Does this mean that we have to include the cosine regressors (it’s 9 columns in the confounds.tsv files in my case or maybe always it’s 9 idk) in the 1st level GLM as nuisance variables, and then this way we will have high-pass filtered the bold data that we intend to use.
Is this correct?
This means that after running the basic preproc with fmriprep, only smoothing and scaling are needed, in order to proceed with fmri task connectivity analyses etc. Is this the case?
Is it the case that by including the cosine columns from the confound.tsv file to the 1st level GLM high-pass filtering is applied to the BOLD data?
(thus I conclude we do not need to apply separately high-pass filtering at all in our further pipeline by using another tool (e.g. afni, or spm etc). Right??)
That is correct!
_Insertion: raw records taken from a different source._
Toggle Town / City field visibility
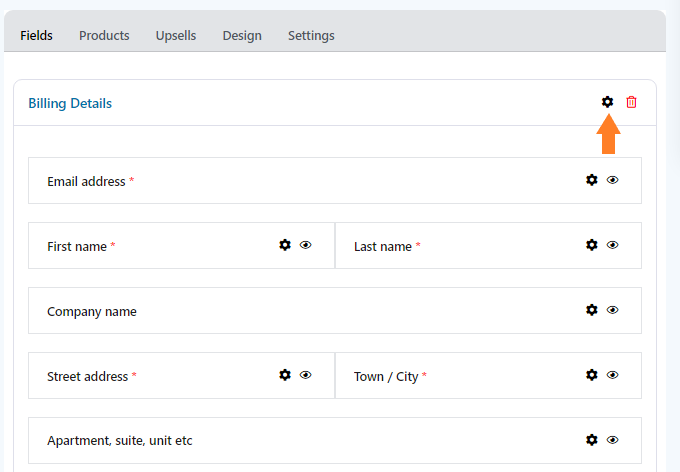 tap(612, 375)
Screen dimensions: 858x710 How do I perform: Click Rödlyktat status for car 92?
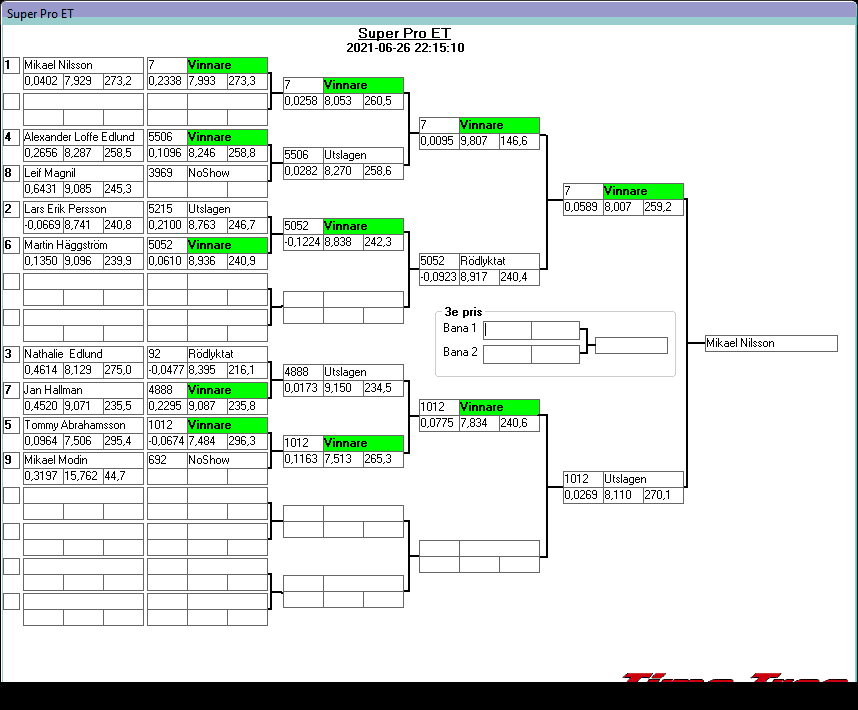click(227, 354)
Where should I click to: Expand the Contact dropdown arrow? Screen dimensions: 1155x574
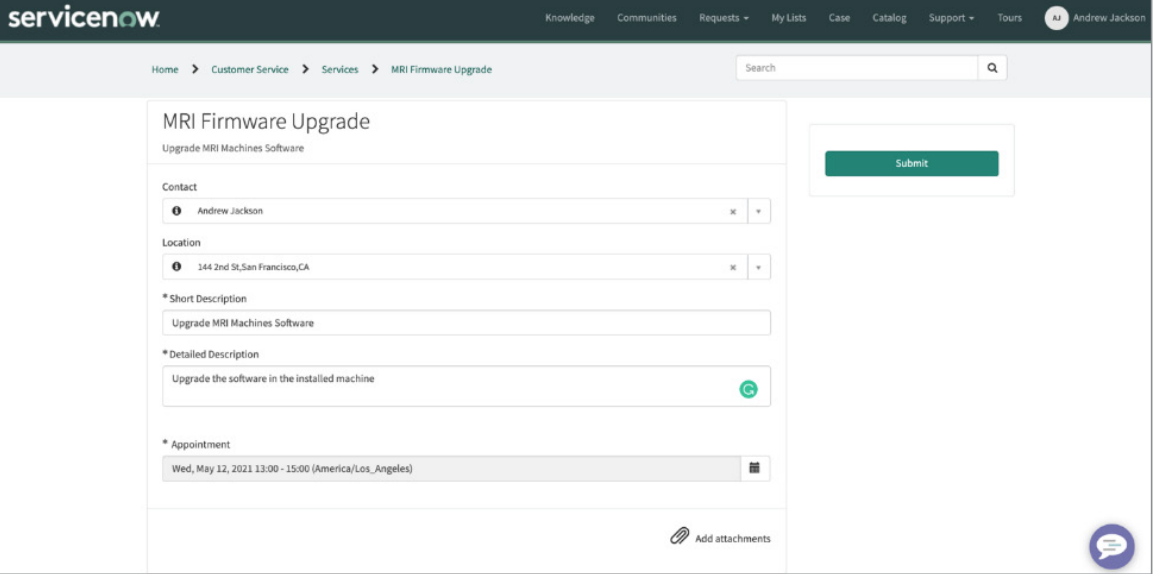click(758, 212)
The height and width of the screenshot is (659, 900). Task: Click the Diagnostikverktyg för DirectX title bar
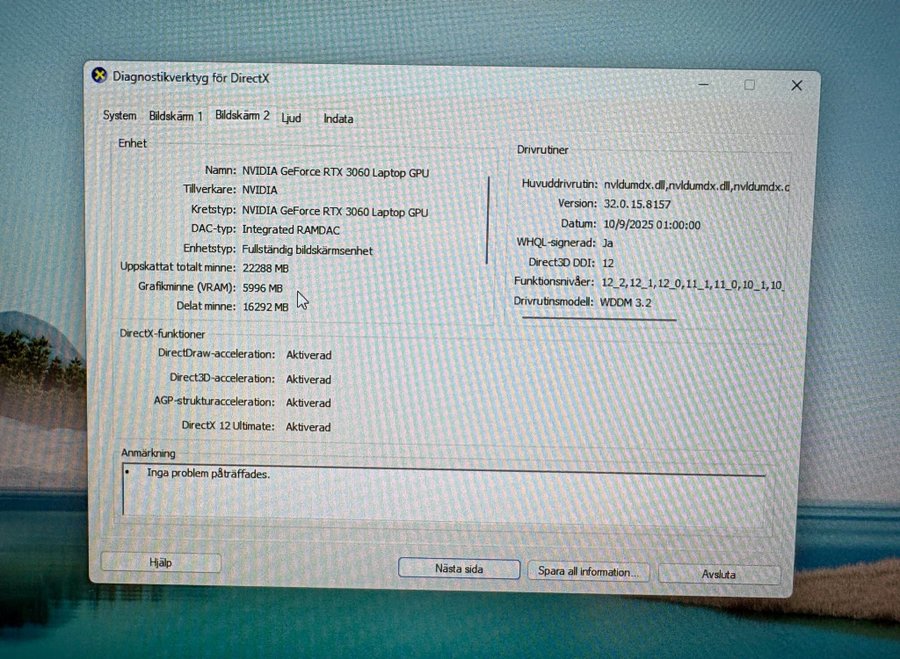tap(400, 78)
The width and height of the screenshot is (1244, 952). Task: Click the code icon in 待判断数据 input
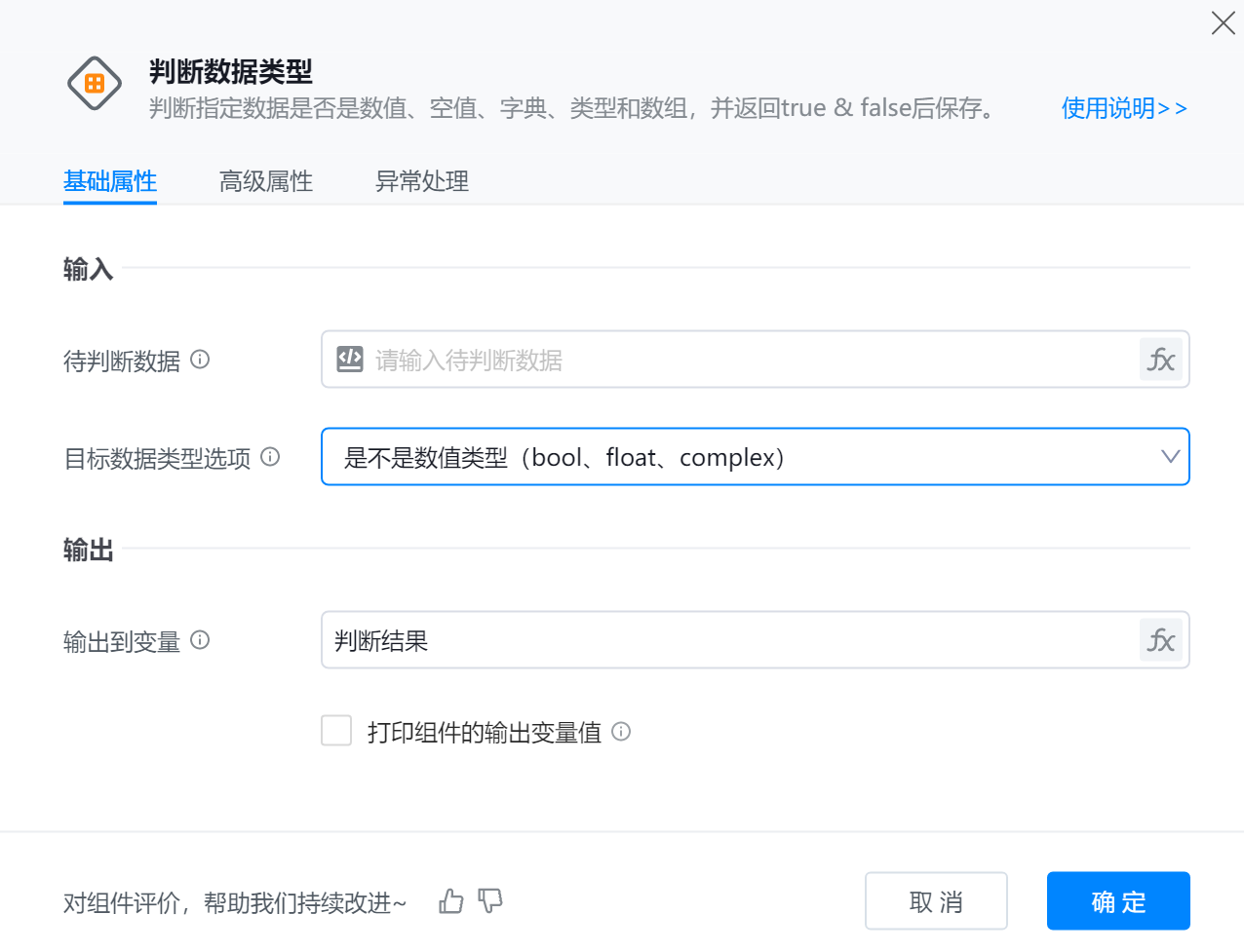[x=350, y=360]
If the complete set of cosine regressors are included as regressors of no interest then data will be effectively high pass filtered during model estimation.
Hi @effigies. a related question to this thread is also from my side.
I added all the cosines to my first-level analysis in AFNI (I do not use the CompCor). I performed the first-level analysis with 3ddeconvolve and I included to option polort-A.
My question is if I am double filtering the data, and if not, how do adding the cosines and running polort-A interfere with each other?
One last question: is there a way to also apply a high pass filter equal to 180sec by adding the cosines from fmriprep?